So, for this assignment, I had to locate a photo of a couple and provide a back story. I looked in this case for an older couple because I feel like they have more noteworthy love stories. When I selected the image, it was odd to see where it originated because the story it was from is not at all the story I had in mind when I saw it, so don’t click the link unless you want to spoil the fun. Other than being an older couple, that it was shot from behind makes the subjects someone nondescript, and to me, that means that their story is far more open ended than a photo where facial expressions and looks are included. Faces tell stories all their own, so I wanted different elements of this story to speak to me.
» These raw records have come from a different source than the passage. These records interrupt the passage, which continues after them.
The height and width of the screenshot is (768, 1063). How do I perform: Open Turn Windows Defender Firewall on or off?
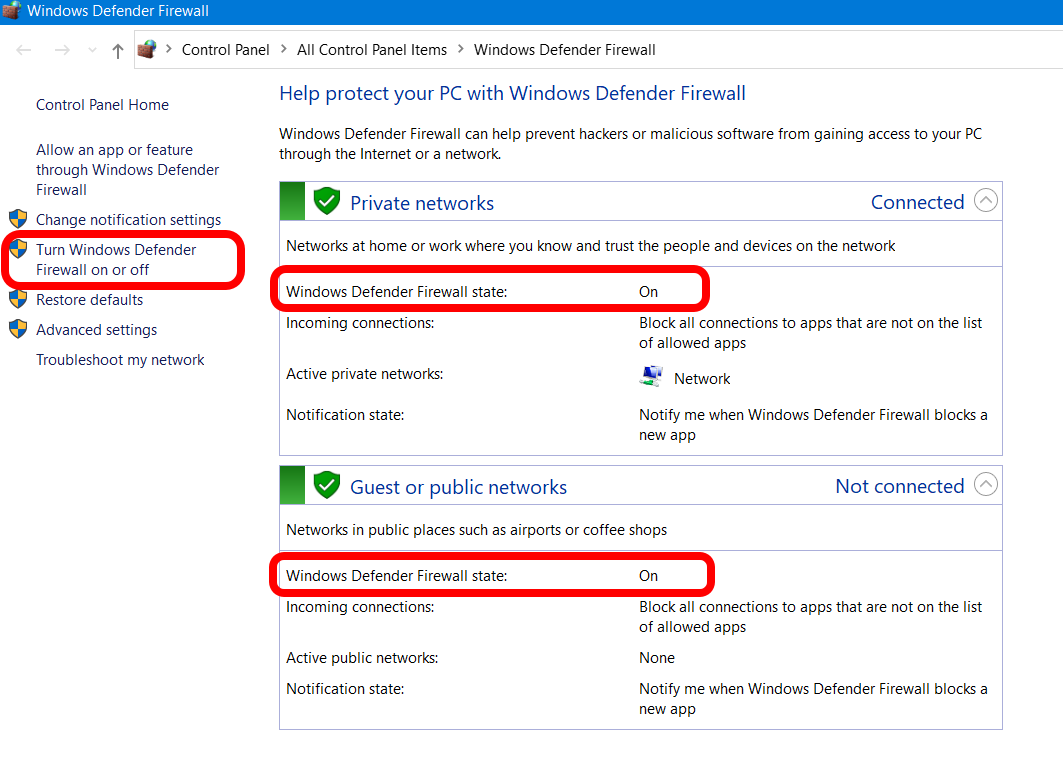[116, 259]
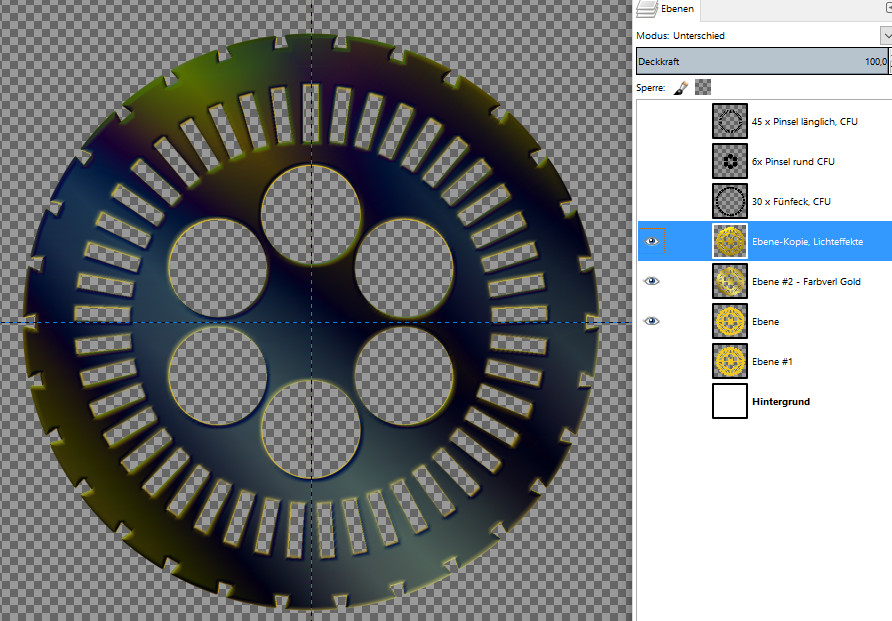Click the Modus value Unterschied
The height and width of the screenshot is (621, 892).
coord(698,36)

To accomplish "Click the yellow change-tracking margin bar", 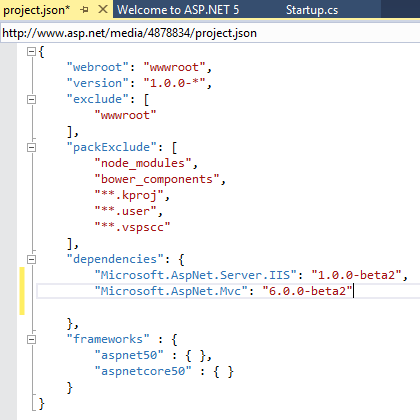I will [x=22, y=291].
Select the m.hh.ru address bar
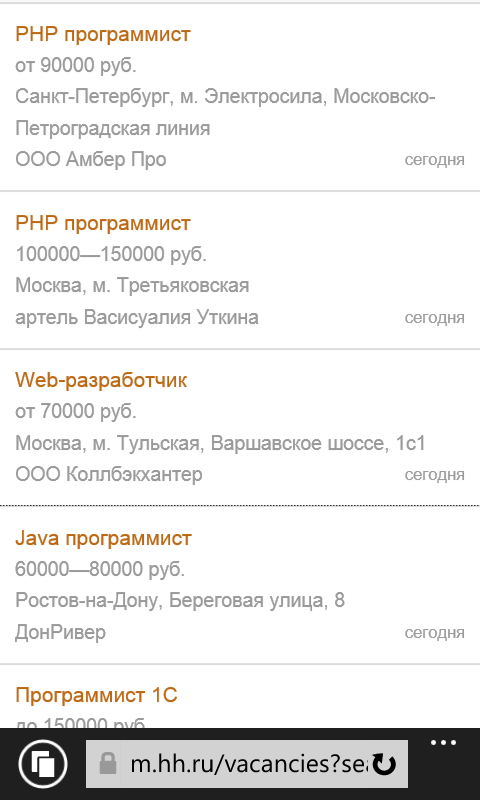Viewport: 480px width, 800px height. pos(246,764)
William, his friends call him Bill, and his wife Margaret, who refuses to allow her name to be shortened, have been married since their early twenties. They met at a gathering of Bill’s brother, and after a shot bit of conversation, realized that she was a nurse at an army medic camp in Vietnam where he had stayed for several weeks recovering from a military career ending injury, and that he had been there once prior for another injury that won him a purple heart but had recovered and gone back to his unity. She treated him on both occasions, but he was out when she had and he did not recall. They still joke that if he had just woke up and seen her the first time, he wouldn’t have had to lose the use of his left arm when God decided to play matchmaker a second time, and that if had woke up the second time, they wouldn’t have had to endure Bill’s Brother’s wife’s cooking at that party.
This assignment was useful because it caused me to think about the way in which images have lives and stories of their own. Like some more abstract poetry or music, they don’t necessarily have a concrete meaning to convey. Images can mean a million things to a million people, and accordingly, good photographs have their own merit outside of what they literally depict.